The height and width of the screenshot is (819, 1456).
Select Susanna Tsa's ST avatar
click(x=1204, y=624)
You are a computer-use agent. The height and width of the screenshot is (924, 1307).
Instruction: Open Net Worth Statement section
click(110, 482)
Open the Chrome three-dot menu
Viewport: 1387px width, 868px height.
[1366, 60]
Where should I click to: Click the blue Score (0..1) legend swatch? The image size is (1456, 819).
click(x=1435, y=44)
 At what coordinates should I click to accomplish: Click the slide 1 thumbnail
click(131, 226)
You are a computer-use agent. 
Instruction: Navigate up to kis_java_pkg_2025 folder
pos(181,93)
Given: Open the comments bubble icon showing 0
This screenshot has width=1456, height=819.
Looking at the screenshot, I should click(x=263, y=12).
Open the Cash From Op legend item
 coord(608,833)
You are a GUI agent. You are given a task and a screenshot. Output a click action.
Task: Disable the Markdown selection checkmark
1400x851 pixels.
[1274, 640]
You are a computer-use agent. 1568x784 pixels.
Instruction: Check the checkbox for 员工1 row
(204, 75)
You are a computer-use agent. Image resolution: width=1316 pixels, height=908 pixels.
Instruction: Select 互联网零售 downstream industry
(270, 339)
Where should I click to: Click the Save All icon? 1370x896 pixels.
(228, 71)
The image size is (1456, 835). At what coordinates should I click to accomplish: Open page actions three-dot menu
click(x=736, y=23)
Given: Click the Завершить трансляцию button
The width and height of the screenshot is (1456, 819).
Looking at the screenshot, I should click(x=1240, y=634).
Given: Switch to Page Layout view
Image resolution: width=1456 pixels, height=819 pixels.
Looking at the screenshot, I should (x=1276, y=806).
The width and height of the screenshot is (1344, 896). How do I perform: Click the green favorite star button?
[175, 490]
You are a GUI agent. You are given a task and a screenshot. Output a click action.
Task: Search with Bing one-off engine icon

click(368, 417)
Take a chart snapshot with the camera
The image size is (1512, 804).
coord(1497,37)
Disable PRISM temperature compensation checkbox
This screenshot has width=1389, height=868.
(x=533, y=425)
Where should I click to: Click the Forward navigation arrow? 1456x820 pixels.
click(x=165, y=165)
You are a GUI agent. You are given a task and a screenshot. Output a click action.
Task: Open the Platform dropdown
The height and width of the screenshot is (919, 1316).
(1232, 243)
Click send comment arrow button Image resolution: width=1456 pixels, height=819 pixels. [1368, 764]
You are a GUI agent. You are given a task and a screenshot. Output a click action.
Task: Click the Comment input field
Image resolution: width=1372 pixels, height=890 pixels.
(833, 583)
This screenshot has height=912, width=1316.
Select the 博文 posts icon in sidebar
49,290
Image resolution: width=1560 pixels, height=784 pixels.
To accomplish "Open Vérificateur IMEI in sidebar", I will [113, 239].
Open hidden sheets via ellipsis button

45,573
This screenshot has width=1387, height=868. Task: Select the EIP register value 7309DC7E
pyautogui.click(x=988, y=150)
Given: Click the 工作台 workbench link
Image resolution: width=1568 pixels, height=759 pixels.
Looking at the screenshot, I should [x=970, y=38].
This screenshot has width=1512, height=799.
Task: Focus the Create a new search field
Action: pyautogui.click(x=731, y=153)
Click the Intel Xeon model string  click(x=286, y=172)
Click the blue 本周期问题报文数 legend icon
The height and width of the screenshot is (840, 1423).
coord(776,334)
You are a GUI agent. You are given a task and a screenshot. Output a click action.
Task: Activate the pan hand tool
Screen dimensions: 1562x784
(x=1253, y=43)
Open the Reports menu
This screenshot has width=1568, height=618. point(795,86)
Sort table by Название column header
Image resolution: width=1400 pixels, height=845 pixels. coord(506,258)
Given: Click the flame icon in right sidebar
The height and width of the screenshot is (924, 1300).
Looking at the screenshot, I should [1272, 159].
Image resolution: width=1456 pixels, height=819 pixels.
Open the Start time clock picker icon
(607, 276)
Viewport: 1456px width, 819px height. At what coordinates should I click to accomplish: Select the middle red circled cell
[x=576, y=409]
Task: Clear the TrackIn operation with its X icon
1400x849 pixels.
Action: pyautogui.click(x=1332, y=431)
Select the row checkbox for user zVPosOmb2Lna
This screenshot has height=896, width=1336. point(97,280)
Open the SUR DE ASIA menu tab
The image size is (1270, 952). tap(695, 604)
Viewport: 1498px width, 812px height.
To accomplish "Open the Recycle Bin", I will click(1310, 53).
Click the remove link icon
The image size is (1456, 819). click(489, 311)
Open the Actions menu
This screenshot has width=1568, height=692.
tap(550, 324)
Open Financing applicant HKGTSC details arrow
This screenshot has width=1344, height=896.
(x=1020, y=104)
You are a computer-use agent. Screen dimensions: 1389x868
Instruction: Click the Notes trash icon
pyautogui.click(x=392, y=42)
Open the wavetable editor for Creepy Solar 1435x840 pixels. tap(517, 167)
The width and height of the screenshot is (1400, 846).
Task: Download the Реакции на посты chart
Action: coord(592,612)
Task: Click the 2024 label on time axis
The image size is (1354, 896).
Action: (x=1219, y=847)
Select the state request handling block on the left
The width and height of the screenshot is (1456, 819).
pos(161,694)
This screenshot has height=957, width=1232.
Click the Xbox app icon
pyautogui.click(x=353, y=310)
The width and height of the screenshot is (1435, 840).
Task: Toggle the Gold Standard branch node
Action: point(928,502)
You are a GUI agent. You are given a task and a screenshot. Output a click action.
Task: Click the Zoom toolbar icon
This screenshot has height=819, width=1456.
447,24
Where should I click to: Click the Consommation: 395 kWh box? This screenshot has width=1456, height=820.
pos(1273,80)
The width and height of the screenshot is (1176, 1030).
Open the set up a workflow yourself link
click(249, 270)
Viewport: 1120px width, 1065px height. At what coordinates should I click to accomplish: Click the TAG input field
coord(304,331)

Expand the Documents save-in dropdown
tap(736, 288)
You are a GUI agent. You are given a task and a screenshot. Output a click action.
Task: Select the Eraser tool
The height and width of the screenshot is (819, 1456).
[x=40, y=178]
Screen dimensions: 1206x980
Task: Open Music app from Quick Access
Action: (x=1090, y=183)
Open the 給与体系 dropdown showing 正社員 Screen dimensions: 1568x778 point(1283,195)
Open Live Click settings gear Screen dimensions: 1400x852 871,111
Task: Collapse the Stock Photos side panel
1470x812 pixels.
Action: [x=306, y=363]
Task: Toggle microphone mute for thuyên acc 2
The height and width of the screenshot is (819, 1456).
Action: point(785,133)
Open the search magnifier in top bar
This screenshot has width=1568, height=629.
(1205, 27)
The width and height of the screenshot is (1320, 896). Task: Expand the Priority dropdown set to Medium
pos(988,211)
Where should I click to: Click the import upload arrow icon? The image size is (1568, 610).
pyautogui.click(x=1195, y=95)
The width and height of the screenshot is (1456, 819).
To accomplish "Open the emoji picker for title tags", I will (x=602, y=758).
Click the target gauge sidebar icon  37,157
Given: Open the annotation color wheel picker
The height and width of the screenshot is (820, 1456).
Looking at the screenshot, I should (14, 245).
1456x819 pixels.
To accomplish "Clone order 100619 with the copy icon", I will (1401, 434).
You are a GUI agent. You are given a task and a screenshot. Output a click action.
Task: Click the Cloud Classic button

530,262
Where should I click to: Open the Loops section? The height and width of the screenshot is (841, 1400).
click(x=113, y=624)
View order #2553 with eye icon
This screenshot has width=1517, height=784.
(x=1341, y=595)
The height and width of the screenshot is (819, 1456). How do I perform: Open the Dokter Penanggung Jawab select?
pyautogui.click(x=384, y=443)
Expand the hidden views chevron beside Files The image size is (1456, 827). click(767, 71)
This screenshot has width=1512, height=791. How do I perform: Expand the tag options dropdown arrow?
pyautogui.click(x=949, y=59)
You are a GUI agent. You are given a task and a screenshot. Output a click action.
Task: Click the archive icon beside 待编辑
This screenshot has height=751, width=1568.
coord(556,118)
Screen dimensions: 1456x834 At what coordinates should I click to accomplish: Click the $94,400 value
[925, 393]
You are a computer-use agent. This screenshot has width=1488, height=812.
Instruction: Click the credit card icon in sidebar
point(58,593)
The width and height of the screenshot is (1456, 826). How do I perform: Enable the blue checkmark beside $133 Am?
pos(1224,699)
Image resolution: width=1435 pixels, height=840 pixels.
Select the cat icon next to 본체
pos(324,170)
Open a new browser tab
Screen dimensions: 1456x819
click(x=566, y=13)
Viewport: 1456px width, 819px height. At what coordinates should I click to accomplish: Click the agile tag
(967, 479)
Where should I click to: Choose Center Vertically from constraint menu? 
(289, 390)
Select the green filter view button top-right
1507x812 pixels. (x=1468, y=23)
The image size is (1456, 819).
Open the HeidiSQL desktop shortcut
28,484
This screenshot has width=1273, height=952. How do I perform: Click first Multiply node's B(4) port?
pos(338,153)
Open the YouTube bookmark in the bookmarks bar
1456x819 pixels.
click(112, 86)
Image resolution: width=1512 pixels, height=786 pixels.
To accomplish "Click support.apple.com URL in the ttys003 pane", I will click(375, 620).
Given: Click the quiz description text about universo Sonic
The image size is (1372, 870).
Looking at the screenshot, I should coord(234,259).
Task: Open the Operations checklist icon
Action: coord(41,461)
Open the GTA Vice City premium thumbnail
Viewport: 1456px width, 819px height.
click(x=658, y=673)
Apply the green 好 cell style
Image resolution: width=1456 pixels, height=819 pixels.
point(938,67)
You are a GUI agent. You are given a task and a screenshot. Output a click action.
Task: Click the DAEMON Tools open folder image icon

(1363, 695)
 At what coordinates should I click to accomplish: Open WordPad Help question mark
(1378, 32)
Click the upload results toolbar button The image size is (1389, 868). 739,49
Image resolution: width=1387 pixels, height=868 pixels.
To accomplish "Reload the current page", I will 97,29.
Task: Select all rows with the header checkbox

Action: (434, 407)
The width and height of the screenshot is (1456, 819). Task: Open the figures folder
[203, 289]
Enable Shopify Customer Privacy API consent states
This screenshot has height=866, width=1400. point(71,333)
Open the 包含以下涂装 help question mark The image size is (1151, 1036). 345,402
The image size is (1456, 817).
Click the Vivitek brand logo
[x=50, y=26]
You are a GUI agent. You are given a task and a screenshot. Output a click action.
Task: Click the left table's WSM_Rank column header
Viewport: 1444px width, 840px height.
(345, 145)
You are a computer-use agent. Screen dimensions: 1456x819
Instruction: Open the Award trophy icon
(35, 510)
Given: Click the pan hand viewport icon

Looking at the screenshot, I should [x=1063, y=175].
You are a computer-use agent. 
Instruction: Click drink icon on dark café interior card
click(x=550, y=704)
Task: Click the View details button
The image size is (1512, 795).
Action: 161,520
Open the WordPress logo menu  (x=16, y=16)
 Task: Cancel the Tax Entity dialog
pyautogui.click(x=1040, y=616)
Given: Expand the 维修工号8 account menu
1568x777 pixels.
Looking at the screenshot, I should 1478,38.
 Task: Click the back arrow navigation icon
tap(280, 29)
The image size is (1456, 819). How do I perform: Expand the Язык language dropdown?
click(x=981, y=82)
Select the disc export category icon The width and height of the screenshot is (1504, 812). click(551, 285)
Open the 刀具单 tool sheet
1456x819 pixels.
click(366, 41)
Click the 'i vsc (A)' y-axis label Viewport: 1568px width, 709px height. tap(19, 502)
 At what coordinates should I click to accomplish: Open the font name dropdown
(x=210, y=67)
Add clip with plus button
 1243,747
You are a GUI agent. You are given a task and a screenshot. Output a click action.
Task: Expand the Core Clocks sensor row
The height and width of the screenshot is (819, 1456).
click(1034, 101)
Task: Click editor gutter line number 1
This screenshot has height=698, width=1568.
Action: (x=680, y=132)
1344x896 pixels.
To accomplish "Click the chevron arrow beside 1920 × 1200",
--------------------------------
(WORK TASK) What you give back must be the stretch above, starting at the line with "The image size is (1456, 819). How" and ending at the line with "Task: Click editor gutter line number 1", copied exactly.

(WORKED SOLUTION)
The image size is (1456, 819). How do I perform: Expand the Язык language dropdown?
click(x=981, y=82)
Select the disc export category icon The width and height of the screenshot is (1504, 812). click(551, 285)
Open the 刀具单 tool sheet
1456x819 pixels.
click(366, 41)
Click the 'i vsc (A)' y-axis label Viewport: 1568px width, 709px height. tap(19, 502)
 At what coordinates should I click to accomplish: Open the font name dropdown
(x=210, y=67)
Add clip with plus button
 1243,747
You are a GUI agent. You are given a task and a screenshot. Output a click action.
Task: Expand the Core Clocks sensor row
The height and width of the screenshot is (819, 1456).
click(1034, 101)
Task: Click editor gutter line number 1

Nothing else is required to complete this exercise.